# WORKING DATA
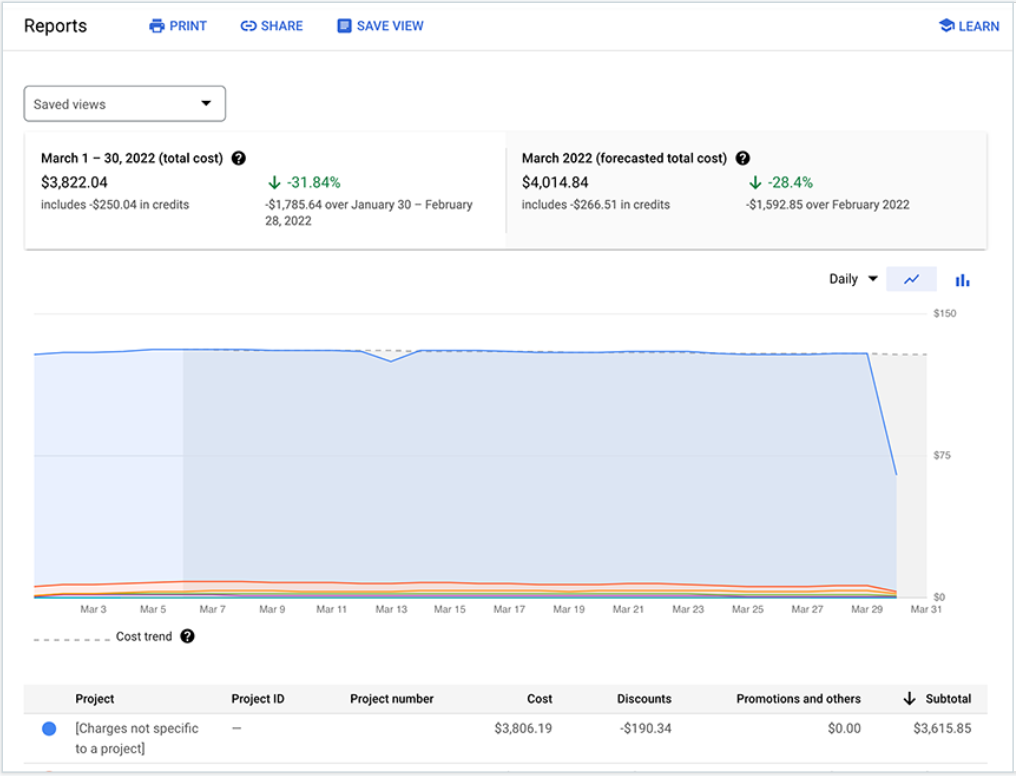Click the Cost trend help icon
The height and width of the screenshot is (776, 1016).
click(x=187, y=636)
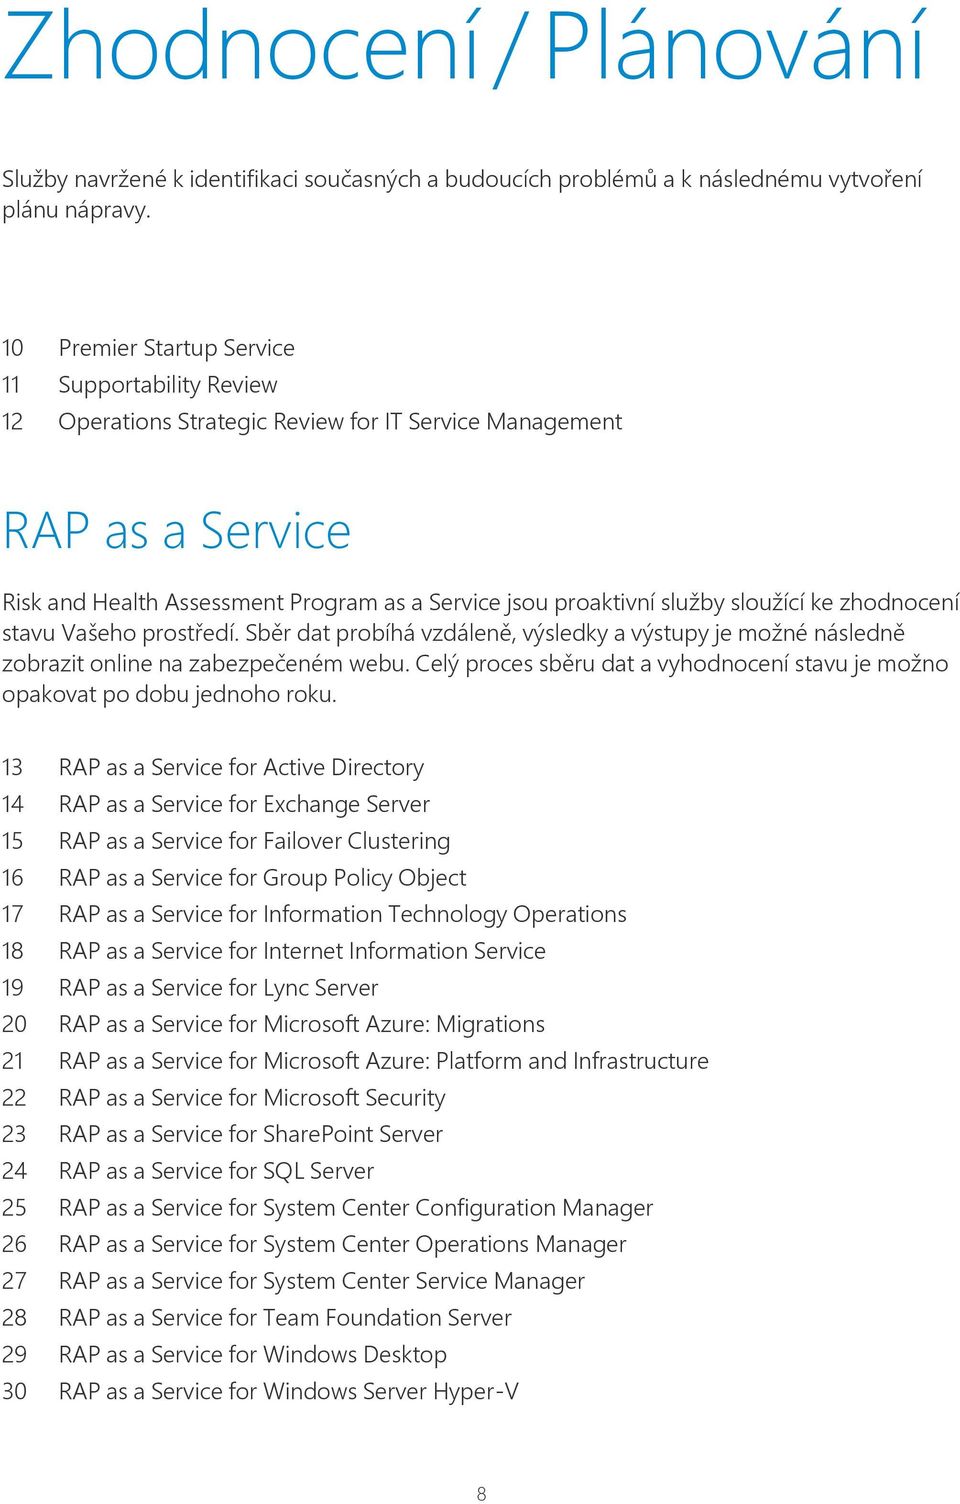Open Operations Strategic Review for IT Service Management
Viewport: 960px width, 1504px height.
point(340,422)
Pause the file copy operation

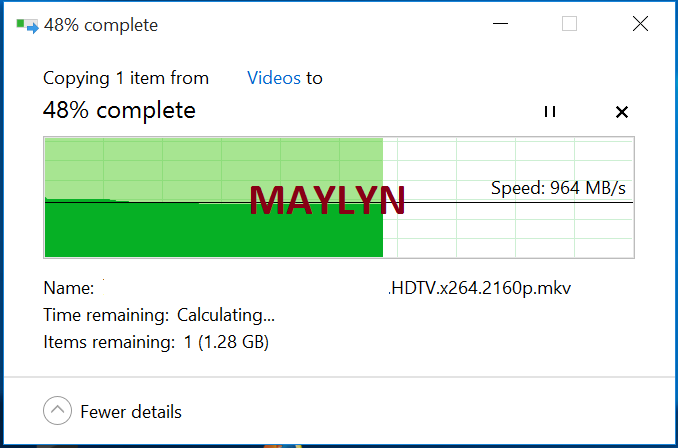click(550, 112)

# TASK GOAL
Please report the number of lines in the data that include "height", with no other words.

# OUTPUT FOR THIS TASK
2